报告题目: Empirical likelihood in semiparametric models
报告人:薛留根教授
报告摘要:
In this talk, we discuss the empirical likelihood based inference problem in semiparametric models. Firstly, we investigate the empirical likelihood based inference for the parameters in a partially linear single-index model. we propose a bias correction method to achieve that the empirical likelihood ratio has standard chi-square limit. Secondly, we investigate the empirical likelihood-based inference for a varying coefficient model with longitudinal data. we propose three empirical likelihood ratios: the naive empirical likelihood ratio, the mean-corrected empirical likelihood ratio and the residual-adjusted empirical likelihood ratio, and show that these ratios have chi-square limits. In addition, when some components are of particular interest, we suggest the mean-corrected and residual-adjusted partial empirical likelihood ratios for the construction of the confidence regions/intervals. A simulation study is undertaken to compare the empirical likelihood and the normal approximation methods in terms of coverage accuracies and average areas/widths of confidence regions/intervals. An example in epidemiology is used for illustration.
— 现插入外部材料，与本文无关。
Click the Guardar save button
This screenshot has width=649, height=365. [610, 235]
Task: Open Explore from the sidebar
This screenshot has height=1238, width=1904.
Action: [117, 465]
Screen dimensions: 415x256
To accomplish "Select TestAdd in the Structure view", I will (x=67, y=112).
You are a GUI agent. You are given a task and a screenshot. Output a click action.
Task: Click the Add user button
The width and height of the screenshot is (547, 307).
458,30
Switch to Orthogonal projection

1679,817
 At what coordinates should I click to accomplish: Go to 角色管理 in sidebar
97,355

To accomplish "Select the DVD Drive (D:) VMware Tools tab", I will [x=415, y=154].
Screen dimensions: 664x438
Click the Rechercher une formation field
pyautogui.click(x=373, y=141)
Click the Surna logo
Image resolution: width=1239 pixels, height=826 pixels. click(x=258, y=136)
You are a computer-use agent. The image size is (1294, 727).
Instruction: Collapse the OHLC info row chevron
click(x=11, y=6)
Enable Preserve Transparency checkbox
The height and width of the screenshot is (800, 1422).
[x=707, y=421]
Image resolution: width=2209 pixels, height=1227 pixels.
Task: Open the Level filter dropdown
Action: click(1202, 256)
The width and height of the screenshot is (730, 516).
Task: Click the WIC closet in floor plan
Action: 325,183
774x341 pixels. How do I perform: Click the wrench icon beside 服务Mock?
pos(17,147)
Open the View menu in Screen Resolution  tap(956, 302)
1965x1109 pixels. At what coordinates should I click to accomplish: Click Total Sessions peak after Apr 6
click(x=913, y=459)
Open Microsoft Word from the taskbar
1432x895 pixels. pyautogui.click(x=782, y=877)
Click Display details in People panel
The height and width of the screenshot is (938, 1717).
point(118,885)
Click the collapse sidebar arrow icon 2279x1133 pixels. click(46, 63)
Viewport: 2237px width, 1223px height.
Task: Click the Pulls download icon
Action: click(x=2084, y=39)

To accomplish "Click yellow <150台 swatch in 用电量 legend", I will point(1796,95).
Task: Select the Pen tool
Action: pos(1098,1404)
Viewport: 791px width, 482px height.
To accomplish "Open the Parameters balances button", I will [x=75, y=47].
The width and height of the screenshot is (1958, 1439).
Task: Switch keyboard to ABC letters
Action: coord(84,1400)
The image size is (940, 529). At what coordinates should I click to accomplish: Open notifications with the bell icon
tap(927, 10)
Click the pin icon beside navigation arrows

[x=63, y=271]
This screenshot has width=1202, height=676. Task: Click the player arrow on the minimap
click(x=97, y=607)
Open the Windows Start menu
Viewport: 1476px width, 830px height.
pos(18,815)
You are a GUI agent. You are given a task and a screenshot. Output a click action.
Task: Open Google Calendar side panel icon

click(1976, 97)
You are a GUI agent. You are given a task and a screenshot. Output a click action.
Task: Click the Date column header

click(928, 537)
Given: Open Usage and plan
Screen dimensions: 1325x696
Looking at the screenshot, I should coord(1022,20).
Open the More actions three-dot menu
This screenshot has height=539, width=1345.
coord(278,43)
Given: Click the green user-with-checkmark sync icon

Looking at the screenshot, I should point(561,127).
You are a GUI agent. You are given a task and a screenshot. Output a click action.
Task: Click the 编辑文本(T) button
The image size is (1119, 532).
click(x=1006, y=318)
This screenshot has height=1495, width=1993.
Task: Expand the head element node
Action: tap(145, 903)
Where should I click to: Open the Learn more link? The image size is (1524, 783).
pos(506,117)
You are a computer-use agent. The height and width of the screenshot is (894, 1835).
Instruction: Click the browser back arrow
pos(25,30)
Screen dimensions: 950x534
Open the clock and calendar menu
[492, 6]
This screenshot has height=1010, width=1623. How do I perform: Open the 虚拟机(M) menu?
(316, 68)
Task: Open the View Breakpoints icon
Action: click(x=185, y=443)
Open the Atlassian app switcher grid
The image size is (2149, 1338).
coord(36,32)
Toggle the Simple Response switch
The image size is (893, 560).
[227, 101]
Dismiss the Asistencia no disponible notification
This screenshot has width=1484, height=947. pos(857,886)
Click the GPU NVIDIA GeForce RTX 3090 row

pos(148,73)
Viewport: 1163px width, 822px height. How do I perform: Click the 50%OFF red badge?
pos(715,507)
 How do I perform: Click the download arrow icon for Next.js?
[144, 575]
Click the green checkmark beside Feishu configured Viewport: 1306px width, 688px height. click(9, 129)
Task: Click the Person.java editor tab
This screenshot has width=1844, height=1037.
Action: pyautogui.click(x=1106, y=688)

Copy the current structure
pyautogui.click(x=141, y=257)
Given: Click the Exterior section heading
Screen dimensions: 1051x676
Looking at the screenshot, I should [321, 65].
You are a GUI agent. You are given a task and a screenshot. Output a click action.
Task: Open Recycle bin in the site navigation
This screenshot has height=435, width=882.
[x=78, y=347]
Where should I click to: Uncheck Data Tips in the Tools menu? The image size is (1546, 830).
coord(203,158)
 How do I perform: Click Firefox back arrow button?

报告时间:2019年6月10日 16:30--17:30
报告地点:统计学院213会议室
报告人简介:薛留根,教授,博士生导师,北京工业大学统计学一级学科博士点负责人。主要学术兼职:中国现场统计研究会理事及生存分析分会副理事长等。主持完成和在研的国家和省部级科研项目15项。出版著作8部(独著6部),其中3部专著。在《Journal of the American Statistical Association》、《Journal of the Royal Statistical Society,Series B》、《The Annals of Statistics》、《Biometrika》等国内外学术期刊上发表学术论文200余篇,其中2篇为高被引论文。以第一完成人获教育部自然科学二等奖和全国统计科学研究优秀成果一等奖各1项。已招收研究生65人,其中博士研究生20人,硕士研究生45人;指导的研究生中1人获北京市优秀博士学位论文及全国优秀博士学位论文提名奖,1人获全国统计科学研究优秀成果博士学位论文二等奖。